Prudente sur les chiffres, qui dépendront de la durée de la pandémie et l’efficacité des mesures de lutte, l’OMC encourage aussi ses États membres à préparer la reprise qui viendra mécaniquement en 2021. L’an prochain, partant évidemment d’un niveau très bas, les échanges pourraient enregistrer un rebond de 21 à 24 %, selon que l’on privilégie un scénario plus ou moins optimiste.
R. Azevedo : il faut « commencer à planifier l’après-pandémie »
« L’objectif immédiat est de maîtriser la pandémie et d’atténuer les dommages économiques causés aux individus, aux entreprises et aux pays. Mais les responsables politiques doivent commencer à planifier l’après-pandémie », souligne ainsi le directeur général de l’OMC, Richard Azevedo.
S’il faut s’attendre cette année à une chute générale des échanges, toutes les régions seront aussi concernées, à commencer par les exportations d’Amérique du Nord et d’Asie.
Lors de la présentation du dernier baromètre des Risques clients de Coface, l’économiste en chef de l’assureur crédit, Julien Marcilly, estimait que « le défi de la Chine n’est pas de se relancer à 100 % ». Tout simplement parce que c’est impossible, car « la demande mondiale a tendance à baisser ». Selon lui, son défi est « de rester à une vitesse réduite et tout faire pour ne pas être confronté à une deuxième vague d’épidémie ».
La remise en cause des chaînes de production
La diminution de la production en Chine avait déjà mis en alerte l’Occident sur les chaînes de valeur internationales lors de l’apparition du coronavirus. Maintenant que la maladie est largement répandue dans le monde, l’OMC soutient que le recul des échanges sera le plus sensible dans les secteurs caractérisés par des chaînes de valeur complexes, comme l’électronique et l’automobile.
Pour certains pays, l’impact pourrait être considérable. D’après la base de données sur le commerce en valeur ajoutée (TiVa) de l’OCDE, la part de la valeur ajoutée étrangère dans les exportations de produits électroniques est d’environ 10 % aux États-Unis, 25 % en Chine, plus de 30 % en Corée, plus de 40 % à Singapour et plus de 50 % au Mexique, en Malaisie et au Vietnam.
Si en 2008 la planète avait subi une crise financière, la situation en 2020 est différente.

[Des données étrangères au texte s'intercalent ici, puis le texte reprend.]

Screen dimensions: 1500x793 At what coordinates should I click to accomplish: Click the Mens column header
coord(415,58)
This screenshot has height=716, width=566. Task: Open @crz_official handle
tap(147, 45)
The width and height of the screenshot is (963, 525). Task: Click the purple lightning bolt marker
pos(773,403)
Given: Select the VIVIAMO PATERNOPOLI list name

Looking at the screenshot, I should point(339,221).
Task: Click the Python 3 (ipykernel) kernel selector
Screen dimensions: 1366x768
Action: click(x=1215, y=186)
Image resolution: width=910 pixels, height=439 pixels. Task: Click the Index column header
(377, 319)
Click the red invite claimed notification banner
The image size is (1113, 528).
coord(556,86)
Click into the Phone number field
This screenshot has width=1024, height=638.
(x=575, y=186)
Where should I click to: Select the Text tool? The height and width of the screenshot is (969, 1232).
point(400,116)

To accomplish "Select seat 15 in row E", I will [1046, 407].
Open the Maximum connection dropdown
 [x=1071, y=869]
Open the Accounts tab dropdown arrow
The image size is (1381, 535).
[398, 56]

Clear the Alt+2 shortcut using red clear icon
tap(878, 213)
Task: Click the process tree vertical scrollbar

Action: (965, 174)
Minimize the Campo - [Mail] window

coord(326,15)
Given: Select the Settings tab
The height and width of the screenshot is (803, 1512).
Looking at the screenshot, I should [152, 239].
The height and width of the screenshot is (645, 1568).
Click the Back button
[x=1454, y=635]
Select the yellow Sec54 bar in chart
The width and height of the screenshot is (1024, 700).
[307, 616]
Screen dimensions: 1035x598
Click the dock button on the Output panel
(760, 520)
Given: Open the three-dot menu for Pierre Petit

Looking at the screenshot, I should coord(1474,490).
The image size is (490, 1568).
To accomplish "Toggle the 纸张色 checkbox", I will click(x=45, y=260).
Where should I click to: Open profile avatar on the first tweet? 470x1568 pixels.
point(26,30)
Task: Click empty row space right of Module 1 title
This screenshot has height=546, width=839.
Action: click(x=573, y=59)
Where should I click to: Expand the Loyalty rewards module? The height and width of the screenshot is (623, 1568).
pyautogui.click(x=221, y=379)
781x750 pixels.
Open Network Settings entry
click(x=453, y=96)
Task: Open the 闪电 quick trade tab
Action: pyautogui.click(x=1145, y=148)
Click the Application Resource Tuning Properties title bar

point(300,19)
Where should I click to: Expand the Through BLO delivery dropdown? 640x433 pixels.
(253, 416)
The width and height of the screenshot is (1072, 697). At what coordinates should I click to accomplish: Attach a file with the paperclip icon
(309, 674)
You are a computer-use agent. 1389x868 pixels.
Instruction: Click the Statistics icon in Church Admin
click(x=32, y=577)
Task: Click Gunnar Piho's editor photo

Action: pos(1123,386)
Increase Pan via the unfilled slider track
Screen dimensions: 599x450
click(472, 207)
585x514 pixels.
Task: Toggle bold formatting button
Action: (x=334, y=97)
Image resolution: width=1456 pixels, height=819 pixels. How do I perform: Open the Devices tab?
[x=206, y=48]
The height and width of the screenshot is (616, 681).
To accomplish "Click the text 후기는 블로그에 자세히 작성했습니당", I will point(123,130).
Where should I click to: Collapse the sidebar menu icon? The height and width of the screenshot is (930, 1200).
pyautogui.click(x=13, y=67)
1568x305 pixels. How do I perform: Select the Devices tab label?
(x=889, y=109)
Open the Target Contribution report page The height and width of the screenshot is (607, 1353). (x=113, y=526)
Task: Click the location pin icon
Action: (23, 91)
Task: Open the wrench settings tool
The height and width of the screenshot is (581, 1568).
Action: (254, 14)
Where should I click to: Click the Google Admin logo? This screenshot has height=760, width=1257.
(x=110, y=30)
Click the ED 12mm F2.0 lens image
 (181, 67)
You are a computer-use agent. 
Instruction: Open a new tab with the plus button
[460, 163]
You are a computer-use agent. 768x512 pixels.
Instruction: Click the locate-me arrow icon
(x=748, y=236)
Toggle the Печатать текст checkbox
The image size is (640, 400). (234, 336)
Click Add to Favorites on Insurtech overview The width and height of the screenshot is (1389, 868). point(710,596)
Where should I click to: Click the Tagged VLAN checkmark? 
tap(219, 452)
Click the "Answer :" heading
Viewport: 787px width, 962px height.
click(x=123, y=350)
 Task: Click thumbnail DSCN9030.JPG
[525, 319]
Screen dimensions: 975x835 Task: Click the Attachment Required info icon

Elle l’est avec la perturbation des chaînes de valeur ajoutée, mais aussi avec la baisse, parfois brutale, des échanges de services, en raison des restrictions frappant le transport et les voyages et la fermeture de nombreux établissements de vente au détail et d’hébergement.
L’émergence du télétravail
D’après le communiqué de l’OMC, « contrairement aux marchandises, il n’y a pas de stocks de services dans lesquels on pourrait puiser aujourd’hui et qui pourraient être reconstitués par la suite. Les baisses du commerce des services durant la pandémie pourraient donc être perdues à jamais. Les services sont également interconnectés, avec des transports aériens qui maintiennent un écosystème d’autres activités culturelles, sportives et récréatives ».
« Certains services pourraient toutefois retirer des bénéfices de la crise. C’est le cas des services informatiques, dont la demande a explosé du fait que les entreprises s’efforcent de permettre à leurs employés de travailler chez eux et que la socialisation se fait à distance ».
De façon générale, « les chiffres sont mauvais, c’est indéniable », reconnaît Richard Azevedo. Mais si l’on veut préparer « une reprise forte », « il sera essentiel de maintenir l’ouverture et la prévisibilité des marchés ». D’où la nécessité pour tous les Etats de travailler « la main dans la main ».